The song builds, Flowers’ lyrics evoking a particular sense of fin-de-siècle melancholy. His lyrics shine here; they’re better than nearly any others he has ever written. An image here, a prayer there, a desperate plea: “A shift at the chemical plant, a white wedding dress/I wake up every morning and I wonder if I’m gonna pass the test.” Like the rest of the album, the song drips with the same American iconography that lies at the core of The Killer’s best work: football stands, rusting Chevrolet hulks and above all the temptation of the open road. All the while the percussion beats on and the accompaniment becomes layered; a trumpet appears from the background, and then a twinkling guitar emerges near the finale. God watches over it all, and the song ends flawlessly as it touches on universality: “Ain’t that the way it’s always been?/Sitting at the water’s edge waiting for the fog to clear/Tackle or touch, you sink or you swim/And hoping that He’s really got the power to save us from these sins.”
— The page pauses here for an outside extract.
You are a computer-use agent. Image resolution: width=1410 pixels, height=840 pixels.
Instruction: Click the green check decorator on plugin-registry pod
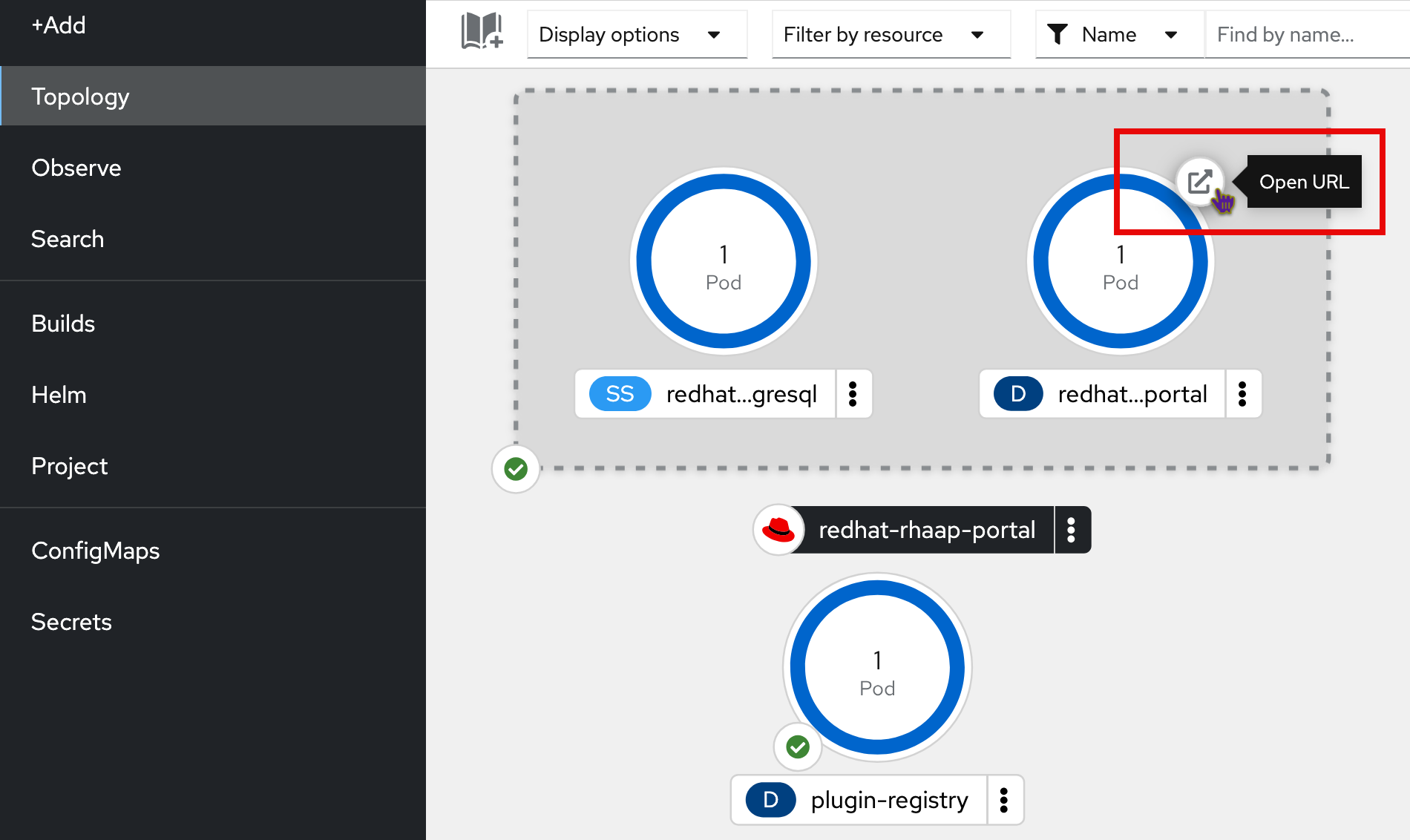pyautogui.click(x=797, y=747)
Songs like “The Way It’s Always Been” pepper the album and provide its most poignant moments. “Between Me and You,” with its tender evocation of unconditional affection, springs to mind, as does “Untangled Love,” the album’s penultimate track, a storming fury that begins with a bang and never lets up. This is pop music, but it’s rock ’n’ roll too, drawing on the cultural landmarks Flowers used to such great effect in Killers songs like “A Dustland Fairytale” and “When You Were Young.” What has changed from those earlier works is that those landmarks no longer weigh down the music. Now they are sources of freedom and liberation, and Flowers sounds all the better for it.
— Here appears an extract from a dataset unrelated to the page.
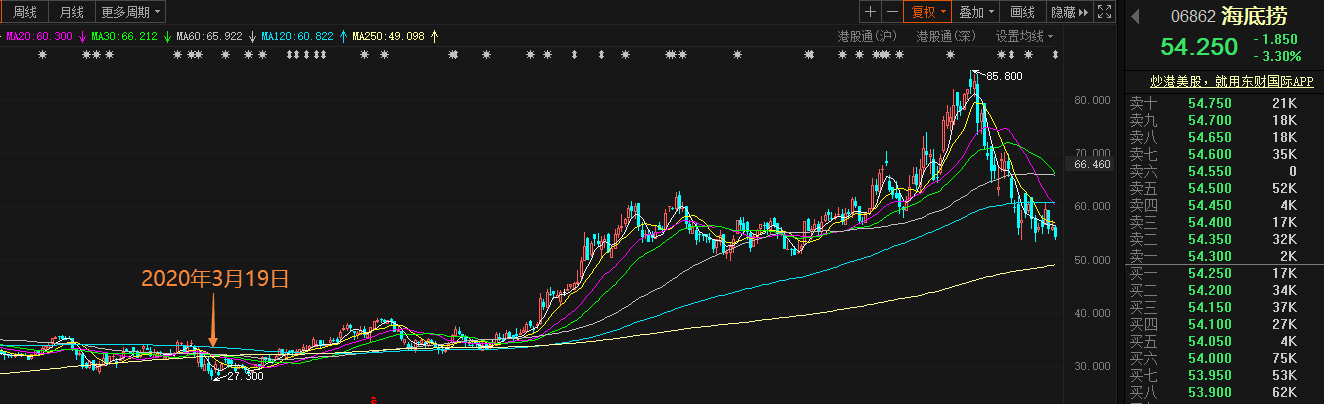
Task: Toggle the 港股通(深) indicator
Action: point(945,36)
Because, at its core, rock ’n’ roll is about myth-making. More than a genre, it’s about creating and repeating the modern myths upon which the American psyche is constructed. This mission requires unquestioning belief among its proselytizers, who resemble fiery evangelical preachers more than they do traditional musicians schooled in the technical side of the art. Rock ’n’ roll singers, if they are to retain fidelity to their creed, must sing and perform with the deepest sincerity; irony has no place in the rock ’n’ roll project.

And Brandon Flowers is a distinctly unironic singer. One cannot doubt him when he sings — everything he says must be true; there seems no other option. Without this sincerity, this rejection of any shade of self-doubt, songs like “The Way It’s Always Been” or “Between Me and You” could never succeed. His fervent conviction to his practice makes this album a triumph. I doubt any other singer could have pulled this off — such is the captivating enigma that is Brandon Flowers.